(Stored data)
☆ ☆ ☆
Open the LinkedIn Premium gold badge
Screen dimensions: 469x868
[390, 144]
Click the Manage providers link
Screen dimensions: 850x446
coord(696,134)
☆ ☆ ☆
# WORK TO COMPLETE
Reproduce the preceding entries exactly and completely.

# RESPONSE
Open the LinkedIn Premium gold badge
Screen dimensions: 469x868
[390, 144]
Click the Manage providers link
Screen dimensions: 850x446
coord(696,134)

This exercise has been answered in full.